ORDRE DES MÉDECINS - ASSOCIATIONS - 12.11.2020

Plus de droit d’entrée dans le cadre d’une collaboration ?

Le Conseil national de l’Ordre n’est plus d’accord, dans deux avis de juin et septembre 2020, de demander un droit d’entrée dans le cadre d’une collaboration. Un fichier de patients ne peut être vendu, dit-il. Quelles sont les conséquences de ces deux avis ?

Une interdiction ordinale

Un premier avis en juin. Juste avant l’été, le Conseil national a lancé une première bombe en disant que «toute forme de dichotomie, impliquant qu’un jeune médecin généraliste doive céder une partie de son salaire à un médecin généraliste plus expérimenté ou à sa société, sous la forme d’un «droit d’entrée» pour obtenir une part du fichier patients, est juridiquement et déontologiquement inacceptable» (avis a167016, 20.06.2020) .

Un deuxième en septembre. Le Conseil national a été plus loin dans ce «commentaire» de son premier avis, où il a développé ses arguments et étendu l’interdiction des seuls généralistes à tous les médecins (avis a167027, 19.09.2020) .

Ses arguments. Le paiement d’un droit d’entrée pour acquérir une part du fichier de patients est juridiquement et déontologiquement inacceptable, et cela du fait que le médecin n’est pas le propriétaire du dossier de ses patients, que cela peut être un obstacle au libre choix du médecin et que ce serait contraire à l’interdiction de partage des honoraires édictée par la loi du 10 mai 2015 relative à l’exercice des professions des soins de santé (art. 38) .

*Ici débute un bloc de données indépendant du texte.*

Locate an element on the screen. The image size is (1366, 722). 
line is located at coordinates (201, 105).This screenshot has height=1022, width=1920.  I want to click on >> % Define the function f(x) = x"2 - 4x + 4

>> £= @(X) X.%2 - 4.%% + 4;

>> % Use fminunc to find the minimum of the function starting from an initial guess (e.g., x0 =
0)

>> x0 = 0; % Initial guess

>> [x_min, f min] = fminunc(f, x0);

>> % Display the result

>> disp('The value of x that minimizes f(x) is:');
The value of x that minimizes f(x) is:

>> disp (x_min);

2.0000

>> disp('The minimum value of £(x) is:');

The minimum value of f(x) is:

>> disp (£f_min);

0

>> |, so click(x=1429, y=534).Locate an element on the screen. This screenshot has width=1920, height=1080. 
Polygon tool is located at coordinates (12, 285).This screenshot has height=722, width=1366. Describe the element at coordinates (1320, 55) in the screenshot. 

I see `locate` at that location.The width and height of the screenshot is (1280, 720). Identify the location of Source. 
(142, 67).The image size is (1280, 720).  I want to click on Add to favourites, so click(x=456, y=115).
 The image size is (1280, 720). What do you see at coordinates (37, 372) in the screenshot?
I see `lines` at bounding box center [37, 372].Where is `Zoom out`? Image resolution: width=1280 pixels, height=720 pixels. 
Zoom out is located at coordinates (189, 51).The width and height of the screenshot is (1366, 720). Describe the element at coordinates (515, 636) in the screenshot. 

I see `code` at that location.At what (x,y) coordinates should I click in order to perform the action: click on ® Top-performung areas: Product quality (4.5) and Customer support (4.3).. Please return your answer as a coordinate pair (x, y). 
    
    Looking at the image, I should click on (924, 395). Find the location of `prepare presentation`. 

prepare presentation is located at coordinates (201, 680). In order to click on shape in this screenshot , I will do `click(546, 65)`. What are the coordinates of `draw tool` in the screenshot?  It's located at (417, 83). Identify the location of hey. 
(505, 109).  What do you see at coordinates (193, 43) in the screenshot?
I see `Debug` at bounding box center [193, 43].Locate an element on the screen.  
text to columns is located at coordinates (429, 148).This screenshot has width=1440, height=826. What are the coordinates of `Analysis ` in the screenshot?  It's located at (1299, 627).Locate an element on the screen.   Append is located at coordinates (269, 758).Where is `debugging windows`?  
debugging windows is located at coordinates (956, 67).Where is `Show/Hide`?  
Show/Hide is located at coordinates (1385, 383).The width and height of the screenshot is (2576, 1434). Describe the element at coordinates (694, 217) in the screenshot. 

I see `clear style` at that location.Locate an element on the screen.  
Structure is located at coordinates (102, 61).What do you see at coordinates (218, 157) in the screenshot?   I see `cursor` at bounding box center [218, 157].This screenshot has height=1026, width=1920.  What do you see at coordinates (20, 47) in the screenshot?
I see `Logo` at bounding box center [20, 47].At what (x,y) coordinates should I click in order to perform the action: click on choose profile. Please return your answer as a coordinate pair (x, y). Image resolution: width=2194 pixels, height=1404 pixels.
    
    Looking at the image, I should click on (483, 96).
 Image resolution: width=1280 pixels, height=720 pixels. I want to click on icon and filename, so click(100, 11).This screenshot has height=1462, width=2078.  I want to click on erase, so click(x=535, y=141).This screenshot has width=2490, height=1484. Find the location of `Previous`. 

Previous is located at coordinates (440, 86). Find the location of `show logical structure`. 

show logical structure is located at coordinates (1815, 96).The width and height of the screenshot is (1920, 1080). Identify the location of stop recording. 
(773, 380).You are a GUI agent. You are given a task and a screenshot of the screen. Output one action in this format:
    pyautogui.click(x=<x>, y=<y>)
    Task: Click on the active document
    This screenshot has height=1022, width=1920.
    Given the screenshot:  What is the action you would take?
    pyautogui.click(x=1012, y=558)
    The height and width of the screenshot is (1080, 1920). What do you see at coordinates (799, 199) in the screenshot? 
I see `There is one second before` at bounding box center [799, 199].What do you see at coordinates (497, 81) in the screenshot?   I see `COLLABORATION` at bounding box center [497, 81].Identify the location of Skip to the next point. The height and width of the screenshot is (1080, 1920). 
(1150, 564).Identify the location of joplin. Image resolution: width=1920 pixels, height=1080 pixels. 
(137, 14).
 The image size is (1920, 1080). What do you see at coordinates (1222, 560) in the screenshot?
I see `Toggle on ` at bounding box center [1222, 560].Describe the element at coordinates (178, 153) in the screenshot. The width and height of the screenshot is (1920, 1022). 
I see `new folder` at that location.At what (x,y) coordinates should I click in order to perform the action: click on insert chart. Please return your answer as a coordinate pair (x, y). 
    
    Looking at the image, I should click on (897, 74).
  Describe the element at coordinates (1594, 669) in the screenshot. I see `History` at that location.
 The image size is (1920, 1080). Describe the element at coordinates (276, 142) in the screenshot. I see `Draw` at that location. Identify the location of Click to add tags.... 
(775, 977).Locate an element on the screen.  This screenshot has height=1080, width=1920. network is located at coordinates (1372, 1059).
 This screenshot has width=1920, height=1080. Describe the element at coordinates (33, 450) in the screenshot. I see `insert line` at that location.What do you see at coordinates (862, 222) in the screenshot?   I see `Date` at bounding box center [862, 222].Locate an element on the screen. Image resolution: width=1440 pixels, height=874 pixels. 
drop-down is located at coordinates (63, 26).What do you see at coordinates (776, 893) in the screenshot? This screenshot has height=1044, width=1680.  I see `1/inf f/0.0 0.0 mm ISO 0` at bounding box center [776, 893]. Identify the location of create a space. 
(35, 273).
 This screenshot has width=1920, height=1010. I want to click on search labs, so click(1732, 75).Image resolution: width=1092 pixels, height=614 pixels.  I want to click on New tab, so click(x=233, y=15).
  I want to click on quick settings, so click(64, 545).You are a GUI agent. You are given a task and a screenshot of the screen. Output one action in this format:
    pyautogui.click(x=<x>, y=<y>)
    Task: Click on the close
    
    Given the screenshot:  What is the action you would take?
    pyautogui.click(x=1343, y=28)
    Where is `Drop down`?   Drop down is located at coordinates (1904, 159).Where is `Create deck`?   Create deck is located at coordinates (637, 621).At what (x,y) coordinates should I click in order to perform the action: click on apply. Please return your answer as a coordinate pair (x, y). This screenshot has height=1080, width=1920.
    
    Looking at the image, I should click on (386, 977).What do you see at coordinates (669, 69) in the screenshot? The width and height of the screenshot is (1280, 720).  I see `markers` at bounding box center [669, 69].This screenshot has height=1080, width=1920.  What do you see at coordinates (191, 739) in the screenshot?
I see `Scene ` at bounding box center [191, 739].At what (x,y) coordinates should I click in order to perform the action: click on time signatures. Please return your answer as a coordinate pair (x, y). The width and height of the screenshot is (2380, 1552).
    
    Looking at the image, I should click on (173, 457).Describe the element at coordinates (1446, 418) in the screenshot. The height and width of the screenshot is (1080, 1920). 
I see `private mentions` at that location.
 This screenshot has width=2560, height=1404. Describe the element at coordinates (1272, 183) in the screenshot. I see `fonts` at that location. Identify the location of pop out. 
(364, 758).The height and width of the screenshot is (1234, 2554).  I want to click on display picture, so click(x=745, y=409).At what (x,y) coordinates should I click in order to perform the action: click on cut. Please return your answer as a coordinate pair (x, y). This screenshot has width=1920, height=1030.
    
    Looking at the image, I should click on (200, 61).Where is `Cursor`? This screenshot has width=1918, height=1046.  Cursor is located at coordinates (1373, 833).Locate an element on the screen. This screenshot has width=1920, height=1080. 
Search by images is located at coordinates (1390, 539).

Quelles en sont les conséquences ?

Une portée peu claire. Même après le deuxième avis, on ne voit toujours pas clairement ce que vise le Conseil national. Une lecture stricte du texte n’interdirait qu’une demande de rétribution d’une partie du fichier de patients. Cela n’empêcherait pas le paiement d’un droit d’entrée pour une autre prestation, p.ex. un accompagnement et un soutien ou l’acquisition d’une partie du cabinet. Dans le cadre d’une association ou d’une société, un droit d’entrée reste d’ailleurs admis, dit le Conseil national littéralement, pour peu que le nouvel arrivant acquière une partie du cabinet.

Des arguments douteux. Même dans cette interprétation limitée, ces avis posent encore question. Ainsi, il est habituel (et admis par la jurisprudence) que des médecins qui constituent une société lui vendent leur clientèle ou leur goodwill. Il est exact qu’un médecin n’est pas le propriétaire des dossiers de ses patients, mais cela ne veut pas dire que ceux-ci sont pour lui sans valeur et qu’il ne peut pas les céder. En outre, ces avis peuvent entraver la liberté de contracter et d’entreprendre, qui vaut aussi pour les médecins. Enfin, le texte de l’art. 38 précité n’a guère été modifié par rapport à celui de l’AR n° 78, alors qu’on n’apercevait aucune interdiction dans ce dernier.

Pas d’impact sur le juridique. Les avis du Conseil national, et par extension le Code de déontologie, ne sont pas juridiquement contraignants. Dès lors, si un droit d’entrée a été prévu dans une convention qui ne répond pas aux conditions de ces avis, cette convention est et reste juridiquement contraignante. Ni vous-même, ni une autre partie à cette convention ne pouvez nier la clause sur le droit d’entrée en excipant de ces avis. Nous ne voyons pas non plus pourquoi la jurisprudence n’accepterait plus les droits d’entrée. Bien sûr, une sanction disciplinaire pourrait être prononcée, à l’occasion d’un conflit p.ex., mais là aussi, on peut se demander s’il ne sera pas possible de la contrer au moyen d’arguments juridiques...

Les arguments que le Conseil national invoque pour interdire les droits d’entrée sont critiquables. En outre, il n’est pas possible d’exciper du nouveau prescrit déontologique pour s’exonérer d’une convention déjà conclue. D’un point de vue purement juridique, il reste bel et bien possible de prévoir un droit d’entrée.